Monday, July 18, 2016

Knowing what your neighbor pays in taxes: good for your soul & no more Scrooge McTrumps

Sweden has an interesting set of transparency rules around taxes and income: every citizen can check what a neighbor, the boss, or a friend earned and what he or she paid in taxes. The only exception: the king's finances.

If you think this is an intrusion into your private life, there is a good chance that you are making more money than the median income - or that you think you do.

At least that's the result of the blogster's informal, non representative, poll of Germans on the subject. This is supported by the fact that German news mentions on the subject tend to use very strong dismissive language when the mentions appear in publications that cater to above average earners. Frankfurter Allgemeine Zeitung, the 'centrist' or center right keystone publication out of Germany's big banking city, calls looking up a fellow citizens income voyeurism.

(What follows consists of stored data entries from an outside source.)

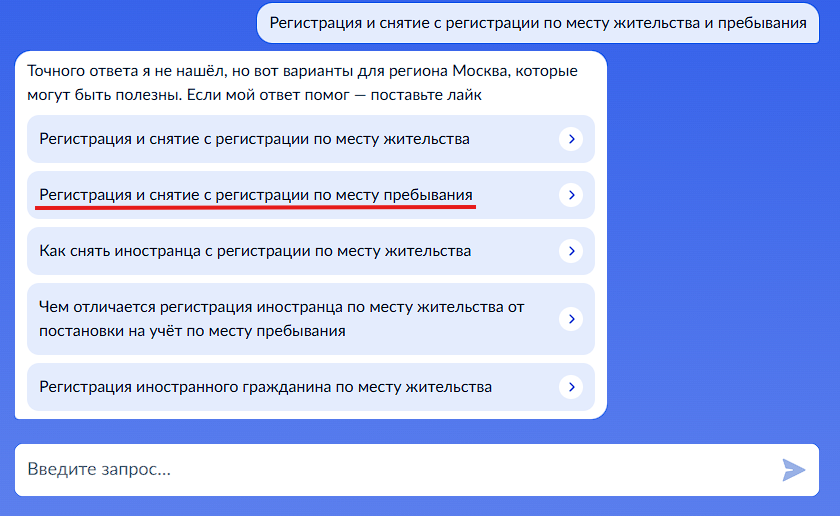Open 'Регистрация иностранного гражданина по месту жительства'
The width and height of the screenshot is (840, 516).
click(311, 387)
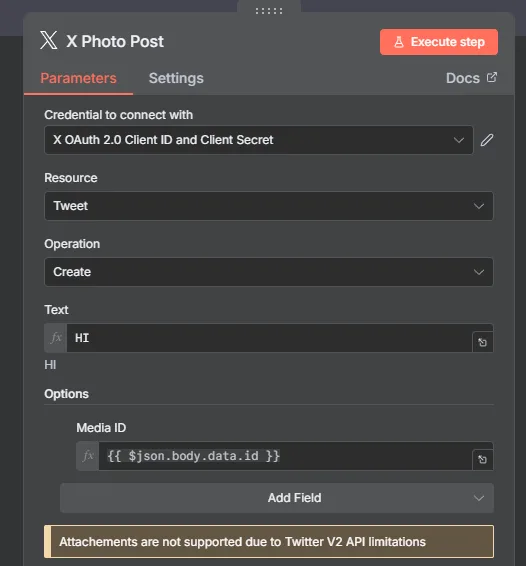Click the X logo icon in header
Viewport: 526px width, 566px height.
point(49,40)
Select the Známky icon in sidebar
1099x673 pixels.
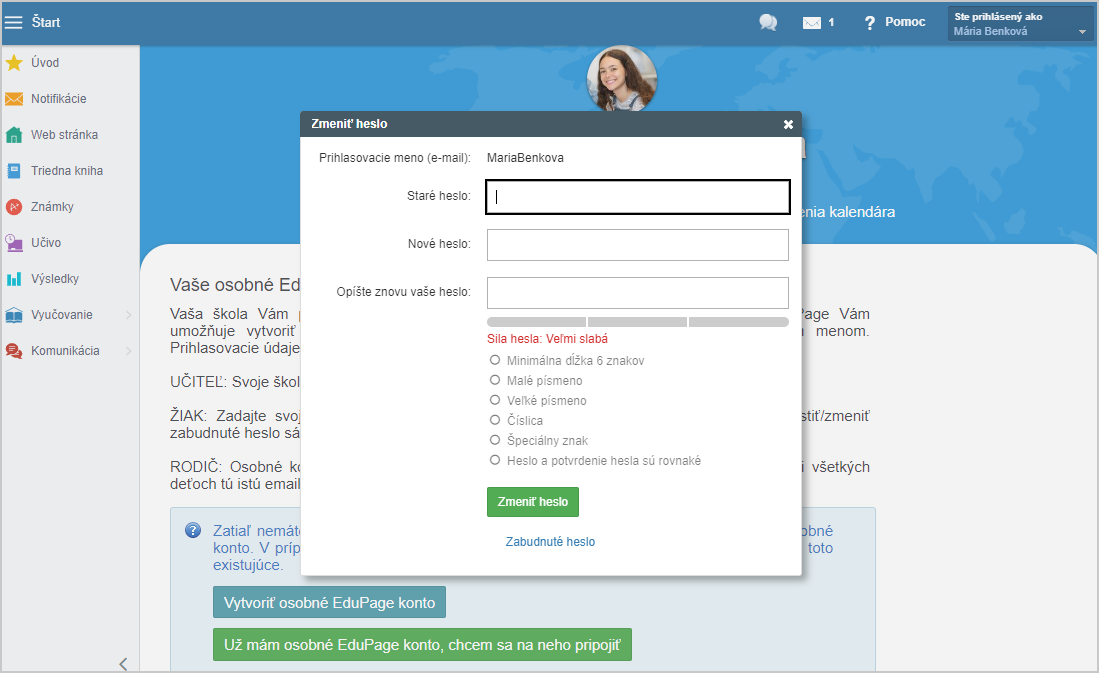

Other publications, like this example in Zeitonline from 2008, are more balanced.

Americans tend to talk more about money than Germans - too much so at times - and the German reluctance might contribute to the sad state of affairs of many lower income earners in the country.

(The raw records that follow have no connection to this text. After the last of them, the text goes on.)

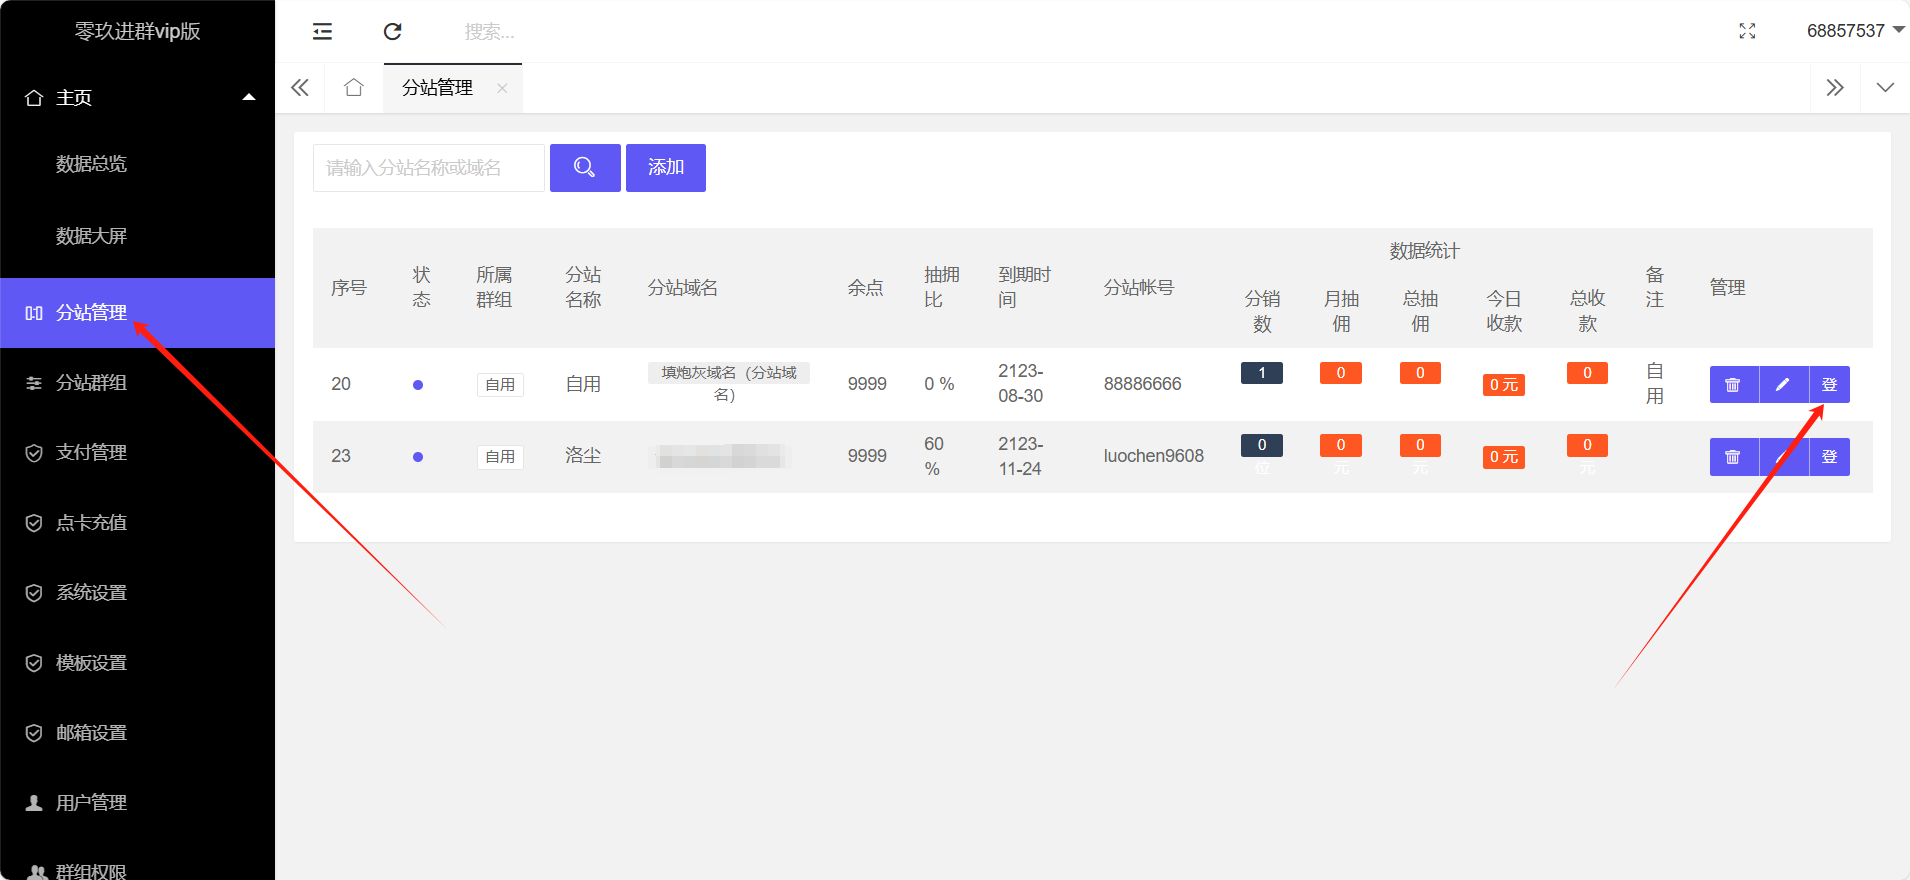Click the magnifier search button
Image resolution: width=1910 pixels, height=880 pixels.
pyautogui.click(x=585, y=168)
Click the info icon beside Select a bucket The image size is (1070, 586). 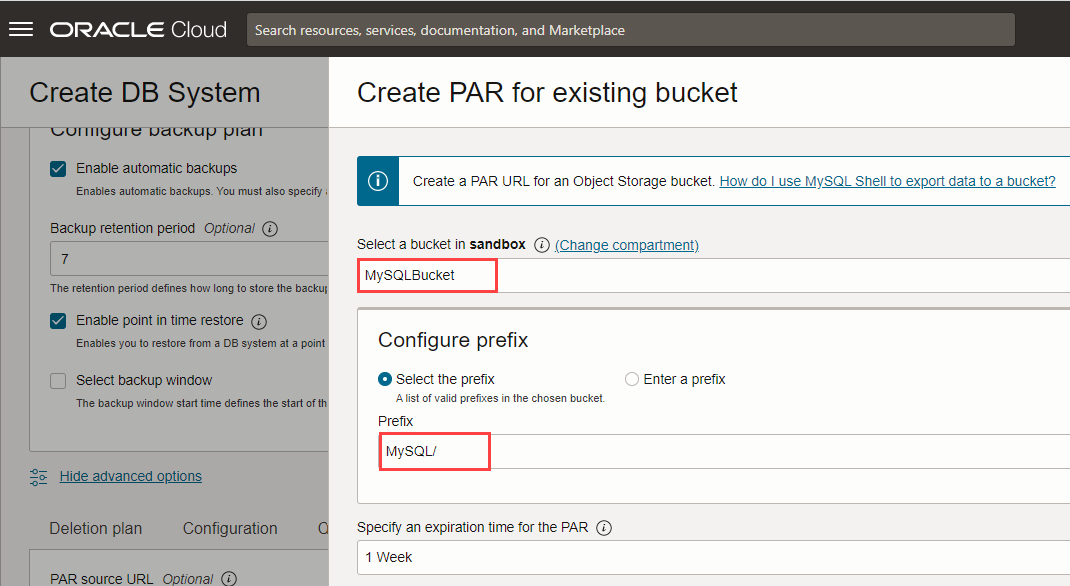541,244
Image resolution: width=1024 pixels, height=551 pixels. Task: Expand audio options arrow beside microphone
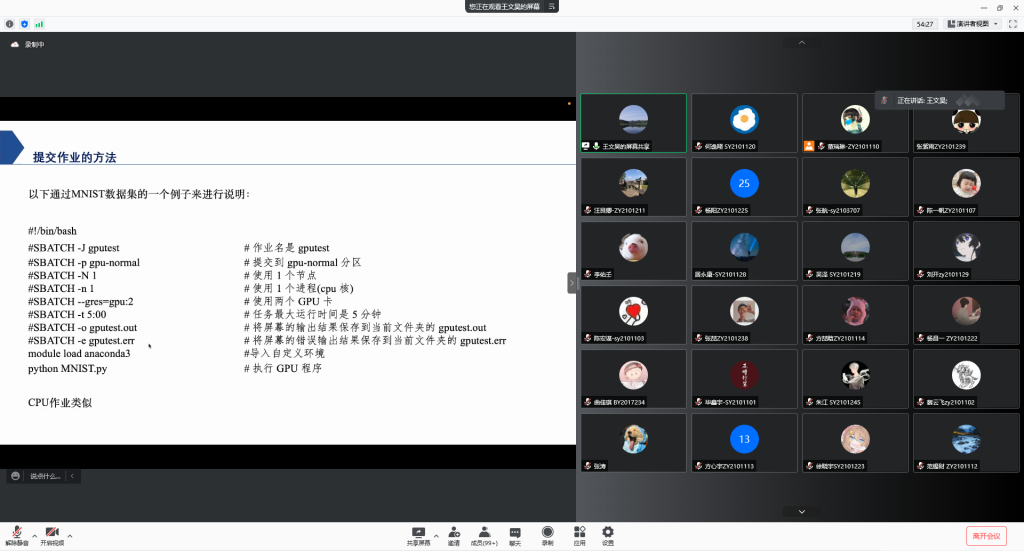(33, 536)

Given that people do go hungry in Germany in 2016 and that the country's social security retirement system has been "reformed" into a pretty sad state, Germans would really benefit from a system like Sweden.

Instead, the main news outlets provide a steady diet of articles by you, wealthy, neo-liberal upstarts who accuse the older generation of living high on the hog to the detriment of young people. Every now and then, someone with hard numbers contradicts the myth, but not a single one of the major parties, including the Green party, get their act together to tackle the egregious differences between workers who contribute to social security all their life and government employees who don't pay a penny but get a base retirement pension twice as high as the average worker.

The best argument, though, for transparency are the likes of Donal Trump: if their tax returns were public as a matter of course, people might be spared hours of bragging.